Ted looked at her sharply. "You read my journal!" he accused. "That's an invasion of my privacy, Sam! It was alright but when we were kids, but we're adults now! And then you have the audacity to make fun of me for it. I've almost had enough of your attitude in these last few months, Samantha," he reprimanded brusquely.

Before Sam could even start to defend herself against his accusations, a bright green flash lit up the night sky, stopping both of them in the paths. "Did you see that?" Sam asked, surprised.

Ted nodded. "It was right up there, just for a second."

A while later, another white flash followed. "It looks like it came down just over there, in the woods," Sam indicated.

Ted shook his head omnisciently. "No, no no, they always look close, when actually they're miles off. Nothing left but a cinder."

Sam was mentally seething. This sort of thing was, after all, her specialty, but she said nothing, instead charging off into the distance. "Sam, come back!" he ordered loudly, but she ignored him.
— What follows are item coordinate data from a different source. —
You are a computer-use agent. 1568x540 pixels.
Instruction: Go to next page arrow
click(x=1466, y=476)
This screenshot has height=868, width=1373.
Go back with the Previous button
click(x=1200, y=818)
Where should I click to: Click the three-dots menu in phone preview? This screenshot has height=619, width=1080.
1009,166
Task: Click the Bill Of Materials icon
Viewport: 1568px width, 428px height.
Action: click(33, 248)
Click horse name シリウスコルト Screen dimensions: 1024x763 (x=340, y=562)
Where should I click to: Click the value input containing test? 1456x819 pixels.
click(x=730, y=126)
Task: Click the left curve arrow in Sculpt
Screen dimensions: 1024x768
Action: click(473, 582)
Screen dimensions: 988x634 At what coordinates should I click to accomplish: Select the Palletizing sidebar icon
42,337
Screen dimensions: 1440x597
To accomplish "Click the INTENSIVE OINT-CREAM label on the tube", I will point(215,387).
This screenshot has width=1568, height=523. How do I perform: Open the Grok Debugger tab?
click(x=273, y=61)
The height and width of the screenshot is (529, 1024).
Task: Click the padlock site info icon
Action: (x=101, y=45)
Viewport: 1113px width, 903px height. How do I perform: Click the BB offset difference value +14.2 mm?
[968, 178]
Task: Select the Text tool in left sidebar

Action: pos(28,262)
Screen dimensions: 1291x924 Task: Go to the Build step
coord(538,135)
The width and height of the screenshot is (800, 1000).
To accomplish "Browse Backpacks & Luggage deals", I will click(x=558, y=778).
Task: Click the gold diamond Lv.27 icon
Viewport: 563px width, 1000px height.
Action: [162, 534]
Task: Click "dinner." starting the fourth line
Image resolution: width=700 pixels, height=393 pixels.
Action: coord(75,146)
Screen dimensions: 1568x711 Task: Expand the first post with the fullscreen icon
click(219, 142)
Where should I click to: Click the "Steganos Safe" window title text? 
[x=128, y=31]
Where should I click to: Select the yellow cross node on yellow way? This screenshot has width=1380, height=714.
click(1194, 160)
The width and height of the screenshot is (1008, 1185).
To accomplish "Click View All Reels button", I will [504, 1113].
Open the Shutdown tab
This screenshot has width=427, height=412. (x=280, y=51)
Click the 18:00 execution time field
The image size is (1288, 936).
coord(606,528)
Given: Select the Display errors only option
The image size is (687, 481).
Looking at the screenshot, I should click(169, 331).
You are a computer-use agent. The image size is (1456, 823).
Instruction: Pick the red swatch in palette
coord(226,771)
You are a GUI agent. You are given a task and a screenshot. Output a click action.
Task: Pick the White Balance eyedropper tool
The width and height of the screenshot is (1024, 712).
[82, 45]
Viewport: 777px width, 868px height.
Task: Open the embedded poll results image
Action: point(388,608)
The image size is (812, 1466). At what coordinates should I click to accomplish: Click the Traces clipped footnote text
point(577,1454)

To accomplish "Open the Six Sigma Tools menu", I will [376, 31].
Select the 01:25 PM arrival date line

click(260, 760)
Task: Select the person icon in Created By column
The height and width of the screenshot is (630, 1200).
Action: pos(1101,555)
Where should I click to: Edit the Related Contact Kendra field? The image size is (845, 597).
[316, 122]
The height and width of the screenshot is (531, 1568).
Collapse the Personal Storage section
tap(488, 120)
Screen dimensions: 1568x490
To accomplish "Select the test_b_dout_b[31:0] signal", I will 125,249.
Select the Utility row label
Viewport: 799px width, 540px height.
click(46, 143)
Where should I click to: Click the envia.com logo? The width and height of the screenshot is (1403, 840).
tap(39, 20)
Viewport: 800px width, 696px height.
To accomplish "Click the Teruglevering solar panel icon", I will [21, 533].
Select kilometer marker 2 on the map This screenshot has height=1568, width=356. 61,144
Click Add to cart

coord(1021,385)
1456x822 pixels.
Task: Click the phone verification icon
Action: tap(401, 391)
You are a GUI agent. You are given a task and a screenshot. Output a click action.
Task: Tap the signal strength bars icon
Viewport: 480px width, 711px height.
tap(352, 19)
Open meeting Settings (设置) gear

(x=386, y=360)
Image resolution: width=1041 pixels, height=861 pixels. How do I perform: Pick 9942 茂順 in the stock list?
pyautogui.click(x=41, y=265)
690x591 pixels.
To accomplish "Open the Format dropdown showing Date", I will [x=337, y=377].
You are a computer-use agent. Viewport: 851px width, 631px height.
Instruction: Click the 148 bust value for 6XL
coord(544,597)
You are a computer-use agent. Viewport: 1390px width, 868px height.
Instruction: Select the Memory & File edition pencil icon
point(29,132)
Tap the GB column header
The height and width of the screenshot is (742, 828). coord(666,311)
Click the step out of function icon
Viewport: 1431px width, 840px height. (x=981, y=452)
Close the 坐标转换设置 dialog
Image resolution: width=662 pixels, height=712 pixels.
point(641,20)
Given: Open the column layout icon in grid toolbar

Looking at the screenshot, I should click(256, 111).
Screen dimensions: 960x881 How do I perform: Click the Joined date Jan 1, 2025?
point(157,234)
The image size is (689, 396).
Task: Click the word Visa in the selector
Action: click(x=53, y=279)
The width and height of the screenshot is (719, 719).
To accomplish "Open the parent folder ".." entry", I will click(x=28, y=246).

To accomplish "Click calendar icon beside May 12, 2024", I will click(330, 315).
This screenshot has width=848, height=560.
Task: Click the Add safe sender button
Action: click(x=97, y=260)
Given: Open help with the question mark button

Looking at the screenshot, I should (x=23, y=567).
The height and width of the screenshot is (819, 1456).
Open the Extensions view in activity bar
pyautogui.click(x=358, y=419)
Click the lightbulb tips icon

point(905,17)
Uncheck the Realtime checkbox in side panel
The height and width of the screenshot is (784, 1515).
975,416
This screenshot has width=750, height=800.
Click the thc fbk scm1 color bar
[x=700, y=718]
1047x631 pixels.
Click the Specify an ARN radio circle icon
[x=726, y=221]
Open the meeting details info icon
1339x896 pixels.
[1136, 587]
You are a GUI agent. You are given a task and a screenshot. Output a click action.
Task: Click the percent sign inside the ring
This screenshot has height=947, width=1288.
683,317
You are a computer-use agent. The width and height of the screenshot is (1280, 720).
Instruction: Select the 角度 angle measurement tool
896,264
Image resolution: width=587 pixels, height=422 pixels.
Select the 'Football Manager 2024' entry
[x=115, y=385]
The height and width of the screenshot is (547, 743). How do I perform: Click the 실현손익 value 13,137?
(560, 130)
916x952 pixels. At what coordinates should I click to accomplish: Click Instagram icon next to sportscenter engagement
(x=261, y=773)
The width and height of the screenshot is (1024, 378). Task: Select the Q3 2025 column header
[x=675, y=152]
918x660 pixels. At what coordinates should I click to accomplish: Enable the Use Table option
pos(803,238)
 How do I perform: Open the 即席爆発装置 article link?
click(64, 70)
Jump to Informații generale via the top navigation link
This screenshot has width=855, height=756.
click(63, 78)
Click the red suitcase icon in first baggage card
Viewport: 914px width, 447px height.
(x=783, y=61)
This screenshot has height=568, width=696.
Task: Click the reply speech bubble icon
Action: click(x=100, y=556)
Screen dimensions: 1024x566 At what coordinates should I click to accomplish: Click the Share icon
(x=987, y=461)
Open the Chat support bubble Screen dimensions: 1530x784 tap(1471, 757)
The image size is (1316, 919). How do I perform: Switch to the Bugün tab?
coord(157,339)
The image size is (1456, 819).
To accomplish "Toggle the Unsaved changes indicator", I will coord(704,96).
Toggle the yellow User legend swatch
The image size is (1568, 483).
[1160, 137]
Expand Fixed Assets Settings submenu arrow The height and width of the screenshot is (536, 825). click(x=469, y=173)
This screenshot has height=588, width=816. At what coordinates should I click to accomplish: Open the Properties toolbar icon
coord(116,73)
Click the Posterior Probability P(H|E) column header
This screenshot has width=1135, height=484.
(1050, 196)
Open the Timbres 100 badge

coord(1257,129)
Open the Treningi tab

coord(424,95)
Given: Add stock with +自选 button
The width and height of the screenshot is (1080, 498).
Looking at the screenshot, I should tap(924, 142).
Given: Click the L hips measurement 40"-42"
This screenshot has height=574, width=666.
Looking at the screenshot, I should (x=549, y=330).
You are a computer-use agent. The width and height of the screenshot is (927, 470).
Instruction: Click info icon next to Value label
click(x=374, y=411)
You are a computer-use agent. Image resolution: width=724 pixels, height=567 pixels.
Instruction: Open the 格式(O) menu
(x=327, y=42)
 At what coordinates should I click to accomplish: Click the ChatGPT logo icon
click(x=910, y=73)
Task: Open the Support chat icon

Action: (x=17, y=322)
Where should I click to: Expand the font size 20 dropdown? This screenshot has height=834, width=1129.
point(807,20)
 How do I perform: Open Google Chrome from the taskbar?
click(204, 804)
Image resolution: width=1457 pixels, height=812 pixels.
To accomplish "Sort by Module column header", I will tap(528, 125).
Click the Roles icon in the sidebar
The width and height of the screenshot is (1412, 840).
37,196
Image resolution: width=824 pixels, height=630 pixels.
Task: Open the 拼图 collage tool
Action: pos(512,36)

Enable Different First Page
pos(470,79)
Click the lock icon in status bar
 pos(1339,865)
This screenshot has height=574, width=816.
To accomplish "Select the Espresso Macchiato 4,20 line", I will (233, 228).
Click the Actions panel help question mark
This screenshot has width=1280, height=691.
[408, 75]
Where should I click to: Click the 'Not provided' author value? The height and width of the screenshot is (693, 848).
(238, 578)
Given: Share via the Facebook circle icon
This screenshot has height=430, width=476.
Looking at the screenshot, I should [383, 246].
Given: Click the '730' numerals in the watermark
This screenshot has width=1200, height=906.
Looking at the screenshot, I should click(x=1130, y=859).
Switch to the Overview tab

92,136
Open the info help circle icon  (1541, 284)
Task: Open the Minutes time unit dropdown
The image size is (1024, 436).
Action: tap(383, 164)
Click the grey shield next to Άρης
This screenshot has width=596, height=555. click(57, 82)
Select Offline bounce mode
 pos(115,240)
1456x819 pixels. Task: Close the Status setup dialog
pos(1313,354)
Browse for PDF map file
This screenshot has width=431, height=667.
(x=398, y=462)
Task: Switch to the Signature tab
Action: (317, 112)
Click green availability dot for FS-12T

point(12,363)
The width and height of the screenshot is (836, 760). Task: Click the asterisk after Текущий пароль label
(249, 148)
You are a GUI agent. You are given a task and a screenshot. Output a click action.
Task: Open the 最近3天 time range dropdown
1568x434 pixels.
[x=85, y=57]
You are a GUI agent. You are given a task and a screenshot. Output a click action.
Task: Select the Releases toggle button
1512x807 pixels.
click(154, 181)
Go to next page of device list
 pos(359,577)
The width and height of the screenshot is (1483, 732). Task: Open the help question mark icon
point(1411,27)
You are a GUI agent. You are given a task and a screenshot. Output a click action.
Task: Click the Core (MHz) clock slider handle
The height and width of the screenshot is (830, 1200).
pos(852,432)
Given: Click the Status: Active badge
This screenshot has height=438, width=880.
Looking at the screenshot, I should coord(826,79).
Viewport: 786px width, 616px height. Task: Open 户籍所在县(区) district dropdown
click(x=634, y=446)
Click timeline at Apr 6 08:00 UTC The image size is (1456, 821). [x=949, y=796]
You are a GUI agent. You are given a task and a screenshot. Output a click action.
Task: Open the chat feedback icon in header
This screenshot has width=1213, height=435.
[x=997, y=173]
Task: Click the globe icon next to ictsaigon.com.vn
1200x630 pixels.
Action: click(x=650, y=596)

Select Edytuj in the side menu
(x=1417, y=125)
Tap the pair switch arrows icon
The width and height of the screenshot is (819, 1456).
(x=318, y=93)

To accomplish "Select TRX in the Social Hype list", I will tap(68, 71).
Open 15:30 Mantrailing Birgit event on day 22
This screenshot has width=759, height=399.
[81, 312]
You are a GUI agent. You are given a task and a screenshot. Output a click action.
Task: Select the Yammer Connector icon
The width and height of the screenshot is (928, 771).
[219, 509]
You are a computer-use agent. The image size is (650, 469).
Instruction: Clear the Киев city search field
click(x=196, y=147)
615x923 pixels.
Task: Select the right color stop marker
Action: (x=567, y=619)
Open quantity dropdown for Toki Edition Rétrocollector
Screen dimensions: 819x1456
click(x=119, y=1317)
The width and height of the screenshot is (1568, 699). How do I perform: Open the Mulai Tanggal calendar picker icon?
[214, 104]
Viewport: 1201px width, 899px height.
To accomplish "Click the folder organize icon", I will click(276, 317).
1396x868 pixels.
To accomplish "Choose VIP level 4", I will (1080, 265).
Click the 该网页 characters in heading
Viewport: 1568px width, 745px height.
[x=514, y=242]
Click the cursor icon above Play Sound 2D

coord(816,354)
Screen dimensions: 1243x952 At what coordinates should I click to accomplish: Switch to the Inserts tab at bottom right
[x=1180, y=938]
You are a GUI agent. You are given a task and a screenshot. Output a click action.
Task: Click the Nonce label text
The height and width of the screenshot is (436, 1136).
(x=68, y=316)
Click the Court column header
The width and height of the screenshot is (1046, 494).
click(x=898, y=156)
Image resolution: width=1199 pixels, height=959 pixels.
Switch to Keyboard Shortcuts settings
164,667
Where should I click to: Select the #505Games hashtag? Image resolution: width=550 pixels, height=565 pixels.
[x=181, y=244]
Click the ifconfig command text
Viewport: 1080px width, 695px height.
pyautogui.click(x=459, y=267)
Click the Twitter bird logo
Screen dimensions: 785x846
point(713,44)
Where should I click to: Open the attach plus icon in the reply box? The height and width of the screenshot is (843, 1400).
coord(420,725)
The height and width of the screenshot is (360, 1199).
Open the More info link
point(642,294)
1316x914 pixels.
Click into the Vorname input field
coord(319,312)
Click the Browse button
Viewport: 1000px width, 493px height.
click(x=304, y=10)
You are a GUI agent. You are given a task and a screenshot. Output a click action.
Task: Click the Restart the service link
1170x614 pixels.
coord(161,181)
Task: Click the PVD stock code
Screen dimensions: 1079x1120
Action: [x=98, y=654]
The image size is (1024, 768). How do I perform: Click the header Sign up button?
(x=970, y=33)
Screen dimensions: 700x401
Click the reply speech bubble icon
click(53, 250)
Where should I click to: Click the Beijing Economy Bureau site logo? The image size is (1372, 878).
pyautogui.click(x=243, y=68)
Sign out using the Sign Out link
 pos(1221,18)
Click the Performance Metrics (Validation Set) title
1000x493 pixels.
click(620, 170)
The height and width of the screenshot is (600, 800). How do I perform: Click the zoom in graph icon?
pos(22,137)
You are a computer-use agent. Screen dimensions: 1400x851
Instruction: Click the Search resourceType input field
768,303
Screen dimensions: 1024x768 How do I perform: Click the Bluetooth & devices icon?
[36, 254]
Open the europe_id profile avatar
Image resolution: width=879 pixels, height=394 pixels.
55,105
Sighing, he stood up and followed her into the dark.

Finally, Sam reached the place where it looked like the star had fallen, slightly breathless form running. She stopped running when she came to a field. "See," said Ted, smugly. "Nothing there. I told you so, nothing more than a cinder."

He turned away, walking swiftly out of a forest, and Sam reluctantly followed him after giving the field one last look.

* * *

Ted had retired to his bedroom, and Sam waited until she heard his soft snores drifting from his room before she snuck out of her own bedroom, down to the cellar. She opened the door with a key from around her neck, and going toward the back, she was confronted with the sight of the TARDIS. She opened it with another key from around her neck, and stepped inside, shutting the door behind her. The console room was silent, dark. It seemed incredibly lifeless, unlike it had been while they were travelling and Sam was hit with a wave of sadness.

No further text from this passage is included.